■ 求められること ■
以下のすべての項目について、各行を一字も変えずにもう一度書き出すこと。

■ 表示データ ■
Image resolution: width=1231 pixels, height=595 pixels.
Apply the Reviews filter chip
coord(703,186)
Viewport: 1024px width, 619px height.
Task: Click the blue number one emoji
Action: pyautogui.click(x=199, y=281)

■ 課題の答え ■
Image resolution: width=1231 pixels, height=595 pixels.
Apply the Reviews filter chip
coord(703,186)
Viewport: 1024px width, 619px height.
Task: Click the blue number one emoji
Action: pyautogui.click(x=199, y=281)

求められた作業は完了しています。